El encuentro se va completando con los últimos invitados, varias alcaldesas como la de Errenteria, Aizpea Otaegi, y la de Azpeitia, Nagore Alkorta, ambas de EH Bildu; la regidora de Irun, la socialista Cristina Laborda; la de Beasain, la jeltzale Leire Artola; así como el de Hernani, Xabier Lertxundi, de EH Bildu. A Jon Hernández, parlamentario de Sumar, el problema de aparcamiento en Aiete, le entretiene algo más. Otaegi relata su propia historia familiar, una realidad histórica que ha escuchado en su casa «desde siempre». «Provengo de una familia donde la bisabuela materna tuvo que huir con sus cinco hijos de Errenteria cuando entraron las tropas franquistas. Cuando volvieron, les habían robado todo y tenía que presentarse en el cuartelillo todas las semanas. 50 años después de la muerte del dictador, cree que ante la ola reaccionaria «es más importante que nunca crear frentes transversales para defender derechos».

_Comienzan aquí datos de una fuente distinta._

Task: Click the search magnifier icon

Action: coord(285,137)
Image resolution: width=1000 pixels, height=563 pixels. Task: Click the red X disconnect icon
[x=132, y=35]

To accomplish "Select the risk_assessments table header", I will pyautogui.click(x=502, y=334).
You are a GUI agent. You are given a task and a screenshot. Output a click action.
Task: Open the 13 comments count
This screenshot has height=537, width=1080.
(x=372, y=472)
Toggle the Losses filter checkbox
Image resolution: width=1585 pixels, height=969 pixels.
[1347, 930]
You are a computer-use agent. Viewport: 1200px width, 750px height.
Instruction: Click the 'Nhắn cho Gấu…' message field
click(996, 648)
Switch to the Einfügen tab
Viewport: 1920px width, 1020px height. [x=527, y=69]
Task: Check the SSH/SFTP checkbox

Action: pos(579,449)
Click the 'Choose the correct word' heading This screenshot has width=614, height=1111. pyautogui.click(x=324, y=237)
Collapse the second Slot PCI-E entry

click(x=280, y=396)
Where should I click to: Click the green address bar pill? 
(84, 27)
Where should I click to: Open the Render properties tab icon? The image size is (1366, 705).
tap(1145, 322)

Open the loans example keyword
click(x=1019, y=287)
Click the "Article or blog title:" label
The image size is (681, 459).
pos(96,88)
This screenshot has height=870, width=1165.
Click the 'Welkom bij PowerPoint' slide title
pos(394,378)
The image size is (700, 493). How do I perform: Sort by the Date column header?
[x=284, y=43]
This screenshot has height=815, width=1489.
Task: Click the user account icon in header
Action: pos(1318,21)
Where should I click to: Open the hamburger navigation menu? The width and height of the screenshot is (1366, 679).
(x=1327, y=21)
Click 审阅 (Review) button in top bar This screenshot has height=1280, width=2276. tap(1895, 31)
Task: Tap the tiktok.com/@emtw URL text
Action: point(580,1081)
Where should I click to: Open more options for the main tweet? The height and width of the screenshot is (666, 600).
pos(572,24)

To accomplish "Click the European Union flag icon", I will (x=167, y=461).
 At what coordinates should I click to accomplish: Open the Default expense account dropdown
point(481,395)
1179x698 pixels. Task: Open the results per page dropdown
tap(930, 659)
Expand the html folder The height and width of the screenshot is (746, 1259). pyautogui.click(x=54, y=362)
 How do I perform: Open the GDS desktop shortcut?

Alkorta aún no ha tenido la oportunidad, pero le explicará a su hija Mara que Franco fue la persona que «pisoteó nuestros derechos y libertades, pero afortunadamente hoy hemos conseguido recuperarlos». Eso sí, apunta que la sociedad vasca «no se puede relajar porque todavía quedan muchos retos por lograr».
Artola, miembro de una familia abertzale, ha relatado a sus hijos que su aitona vivió la guerra, el hambre y todo lo que conllevó la opresión de Franco, que no se podía usar el euskera en lugares públicos y que se hablaba en la cocina de casa. Pero también les ha contado que después llegó el momento de crear nuevas instituciones y trabajar, por ejemplo, en apoyo a las ikastolas. Del «compromiso social y político» que vio en su casa cita que la familia de su aita cedió un local para crear la ikastola de Andoain. «Ahora somos lo que somos porque otros nos trajeron hasta aquí», resume.
En casa de Laborda siempre han tenido «muy presente» lo que supuso Franco y la dictadura «porque mi abuelo estuvo en la guerra civil, en el Frente Republicano, sufrió la posterior represión y estuvo encarcelado. Mi abuela fue la que pasó por el Puente Avenida y vio la quema de la ciudad». Con la mirada al futuro afirma que «somos ejemplo de reconciliación y de cómo los pactos entre diferentes hacen avanzar la sociedad».
Lertxundi coincide con Echeveste en su deseo de lograr «una república vasca» y asegura que para ello se está trabajando «arduamente por el feminismo, por la igualdad y por una sociedad más justa». De la sociedad española le resulta «preocupante el auge de la extrema derecha, 50 años después de la muerte de Franco».
Hernández interviene cuando el atardecer llena de pleno al exterior del Palacio de Aiete. Es de los pocos que ha podido explicar ya a sus hijas de 14 y 17 años qué supuso el franquismo. Les ha dicho que fue «un periodo sin derechos, sin libertades y con una profunda desigualdad en el que había unas clases sociales muy marcadas y una gran represión». Mira al futuro y ve que «el actual modelo, el régimen surgido de la transición sufre cierto agotamiento».